= Work to be completed =
Begin at the top of the records below and print each line exactly until the line containing "Screen dimensions: 367x524" has been printed; any pictures are to be left out.

──────── Data extracts

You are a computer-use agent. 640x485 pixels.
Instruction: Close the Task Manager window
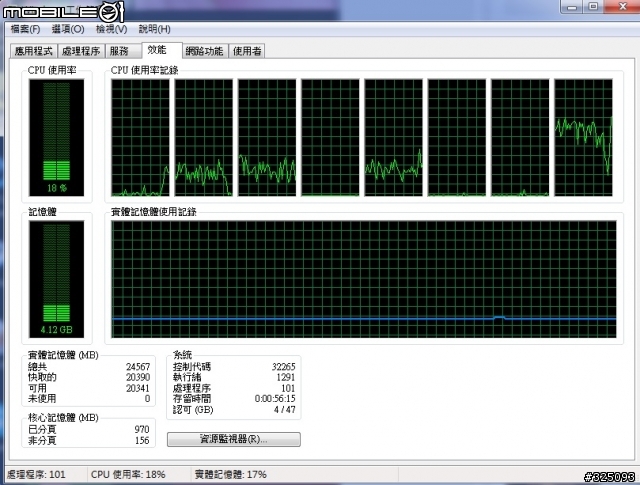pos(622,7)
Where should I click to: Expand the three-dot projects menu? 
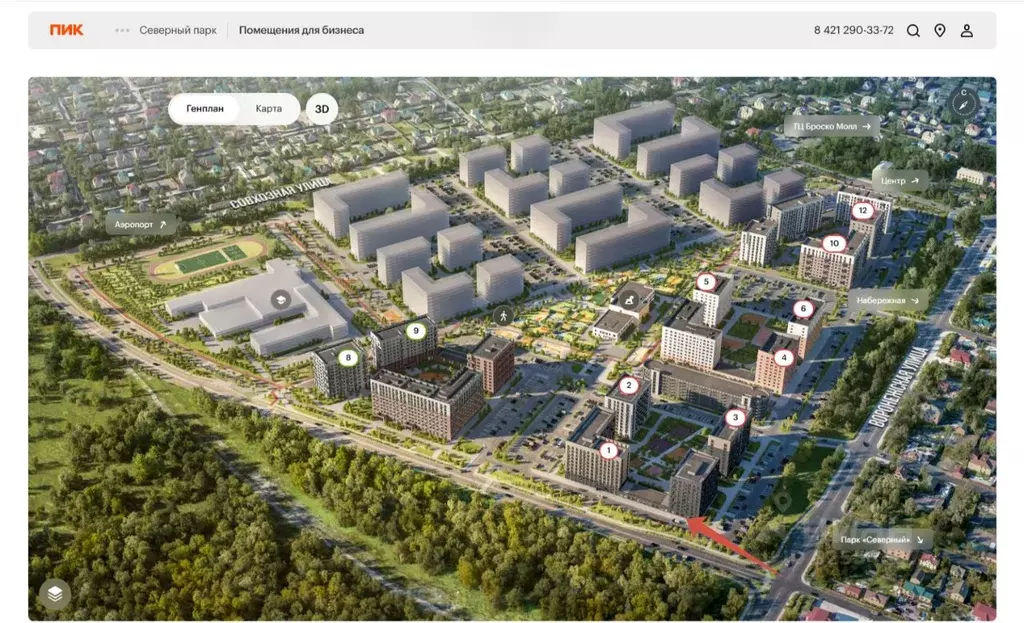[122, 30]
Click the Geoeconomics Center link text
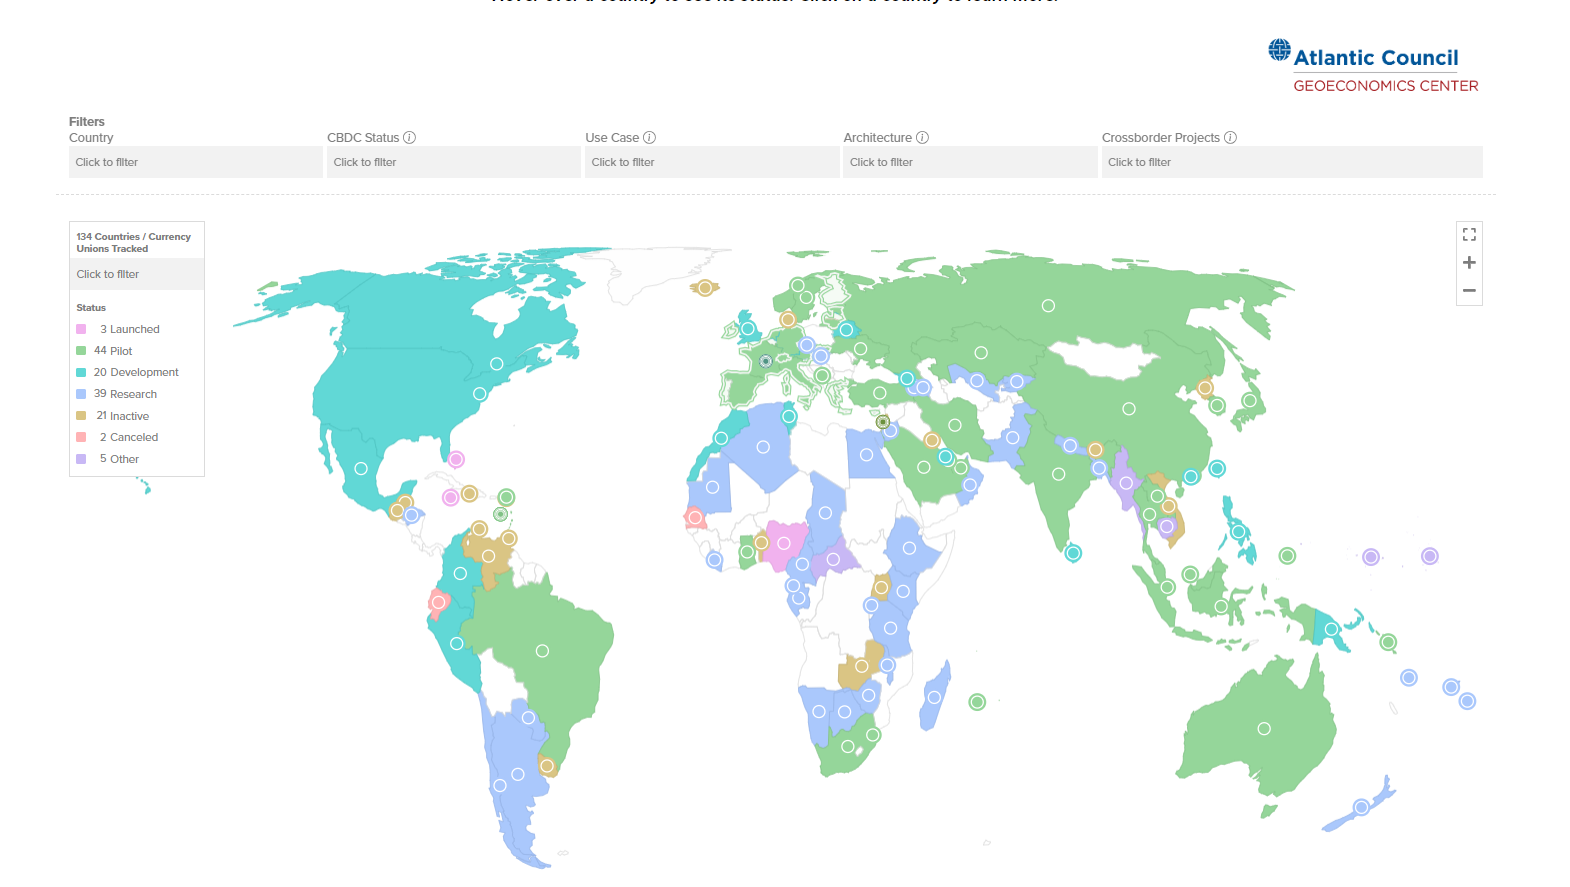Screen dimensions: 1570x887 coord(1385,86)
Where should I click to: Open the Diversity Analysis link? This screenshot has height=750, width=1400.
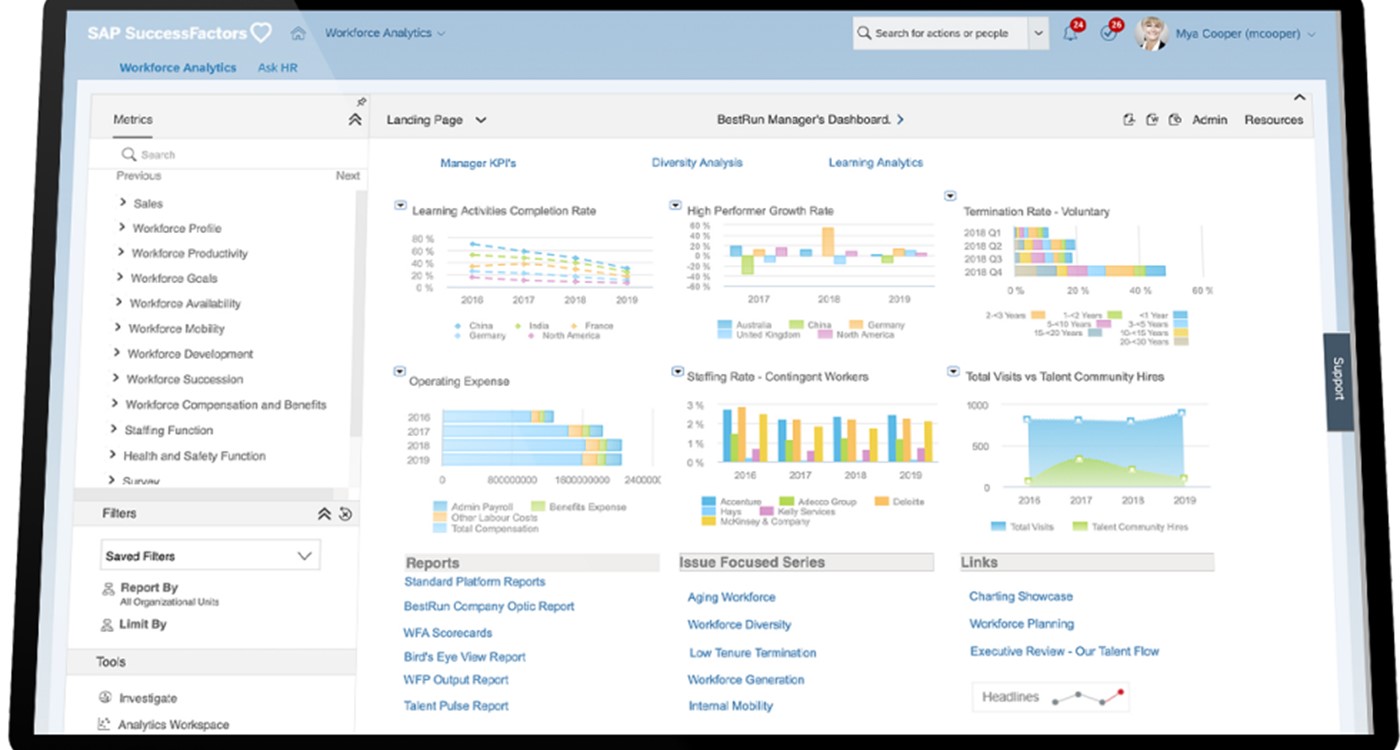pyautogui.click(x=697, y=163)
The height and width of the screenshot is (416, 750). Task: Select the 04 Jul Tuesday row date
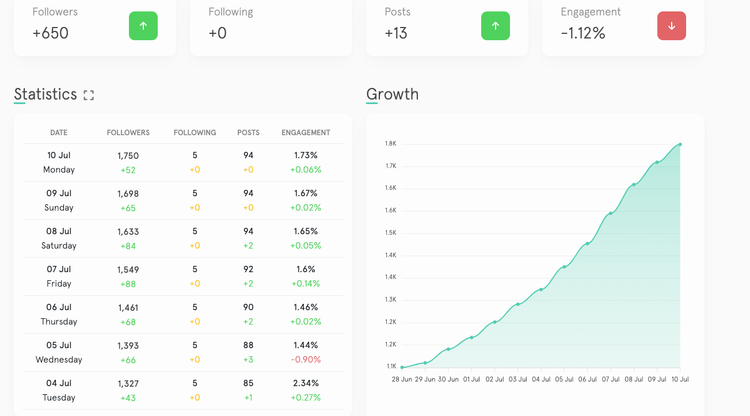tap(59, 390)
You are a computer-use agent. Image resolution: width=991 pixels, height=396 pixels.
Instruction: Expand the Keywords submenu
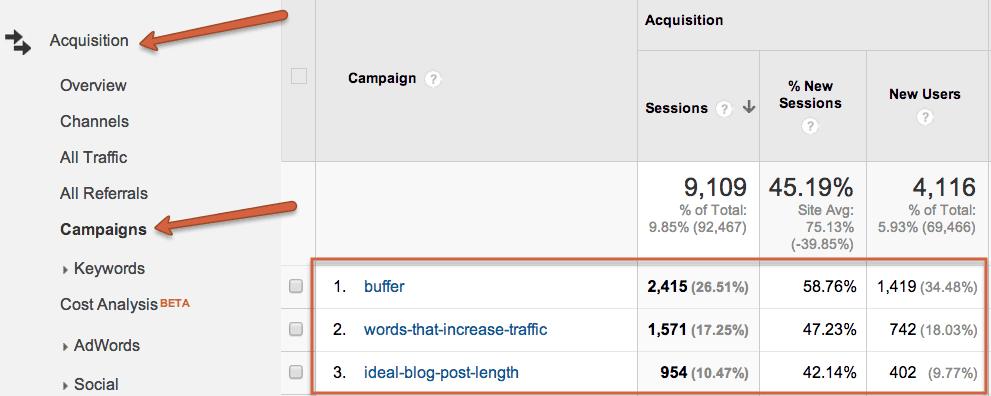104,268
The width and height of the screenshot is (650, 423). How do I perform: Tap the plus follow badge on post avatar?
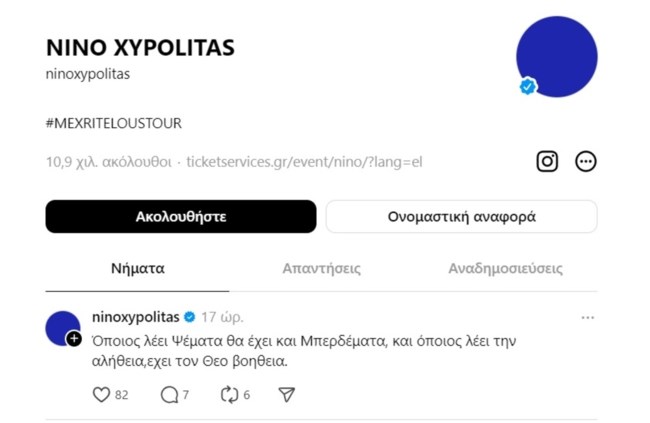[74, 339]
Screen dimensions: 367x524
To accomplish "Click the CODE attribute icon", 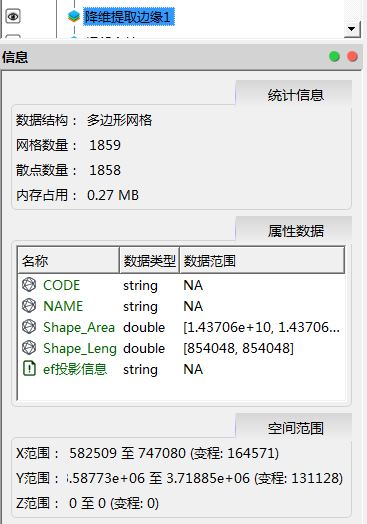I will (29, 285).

────────────────

= Expected answer =
You are a computer-use agent. 640x485 pixels.
Instruction: Close the Task Manager window
pos(622,7)
Where should I click to: Expand the three-dot projects menu? 
[122, 30]
Click the Geoeconomics Center link text
Screen dimensions: 1570x887 coord(1385,86)
Where should I click to: Open the Diversity Analysis link? This screenshot has height=750, width=1400.
pyautogui.click(x=697, y=163)
The height and width of the screenshot is (416, 750). Task: Select the 04 Jul Tuesday row date
tap(59, 390)
You are a computer-use agent. Image resolution: width=991 pixels, height=396 pixels.
Instruction: Expand the Keywords submenu
104,268
The width and height of the screenshot is (650, 423). How do I perform: Tap the plus follow badge on post avatar?
[74, 339]
Screen dimensions: 367x524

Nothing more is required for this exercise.